La France entière est traversée par une vague de chaleur extrême depuis plusieurs semaines. Un phénomène qui s'accroît d’année en année avec le réchauffement climatique. Les fortes températures augmentent la surmortalité des plus fragiles. Mais au-delà des décès, font-elles vieillir plus vite ? Et bien, oui.
A lire aussi :
Canicule : comment faire face aux pics de chaleur ?C’est le constat inquiétant d’une étude publiée en février dernier dans la revue Science Advances par des scientifiques américains. « Les personnes âgées vivant dans des régions où les jours de chaleur extrême sont plus nombreux, ont vieilli biologiquement plus vite que celles vivant dans des régions plus fraîches », observent-ils.
Si le temps s’écoule de la même manière pour chaque personne, le processus de vieillissement suit un rythme propre à chacun. C’est ce qu’on appelle l’âge biologique. Il reflète l’état physiologique réel d’un individu et permet d’évaluer plus précisément les risques face aux pathologies du vieillissement. L’âge chronologique est, lui, déterminé uniquement par l’année de naissance.
Lien entre exposition à la chaleur et vieillissement biologique
Dans l’étude, les scientifiques se sont intéressés aux données génétiques de 3 600 participants aux États-Unis, âgés de 56 ans et plus. « Il s'agit de l'une des premières études à grande échelle à établir un lien entre l'exposition à la chaleur à long terme et le vieillissement biologique chez l'homme », explique au New Scientist, le professeur Eun Young Choi, de l’Université de Californie du Sud.
Les chercheurs ont estimé l'âge biologique de chaque participant à l'aide de prises de sang prélevées durant six ans. L’objectif : détecter les modifications chimiques qui régulent l’expression des gènes. Ces marqueurs évoluent au fil du temps et ces variations ont été associées à l’apparition de pathologies liées à l’âge.
Les données ont ensuite été comparées aux relevés quotidiens de températures enregistrés par les agences météorologiques états-uniennes, dans un périmètre restreint autour des domiciles des participants au cours des six années précédant les prélèvements sanguins.
14 mois plus vieux biologiquement
Résultat : « Les participants qui vivent dans des endroits où la moitié des jours de l’année sont considérés comme très chauds (avec une température supérieure à 32 °C), tels qu’à Phoenix, en Arizona, étaient jusqu’à 14 mois plus vieux biologiquement comparés à ceux vivant dans des endroits où l'on compte moins de 10 jours très chauds par an », indique dans un communiqué Jennifer Ailshire, directrice de l’étude et professeure de gérontologie à l’Université de Californie du Sud.
L'humidité accélère le processus
Mais la chaleur n’est pas le seul coupable.

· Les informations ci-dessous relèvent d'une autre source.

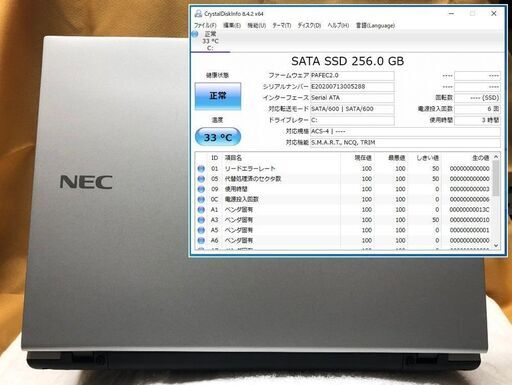Click status orb for ID 01 read error rate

L’humidité joue aussi un rôle important. Lorsque celle-ci est élevée, elle empêche l’eau du corps de s'évaporer. Il est donc plus difficile, voire impossible, de transpirer. « Cette combinaison entre chaleur et humidité est particulièrement importante à prendre en compte chez les personnes âgées, car elles ne transpirent plus aussi bien que les jeunes et perdent donc en partie leur capacité à rafraîchir leur corps par l’évaporation de la sueur », déclare Jennifer Ailshire.
Le Dr Austin Argentieri, professeur à l’Université de Harvard et qui n’a pas participé à l’étude, relève auprès de New Scientist quelques limites à ce travail de recherche. « Elle n'a pas tenu compte de l'accès à l'air conditionné ni du temps passé par les participants à l'extérieur, ce qui pourrait modifier leur exposition personnelle à la chaleur. »
Les auteurs alertent sur le réchauffement climatique et sur l’impact que la chaleur à répétition pourrait avoir sur le vieillissement biologique. « L'identification des personnes les plus susceptibles de vieillir plus rapidement en raison de la chaleur extrême pourrait aider les décideurs politiques à élaborer et à déployer des mesures pour les protéger », conclut le Dr Austin Argentieri.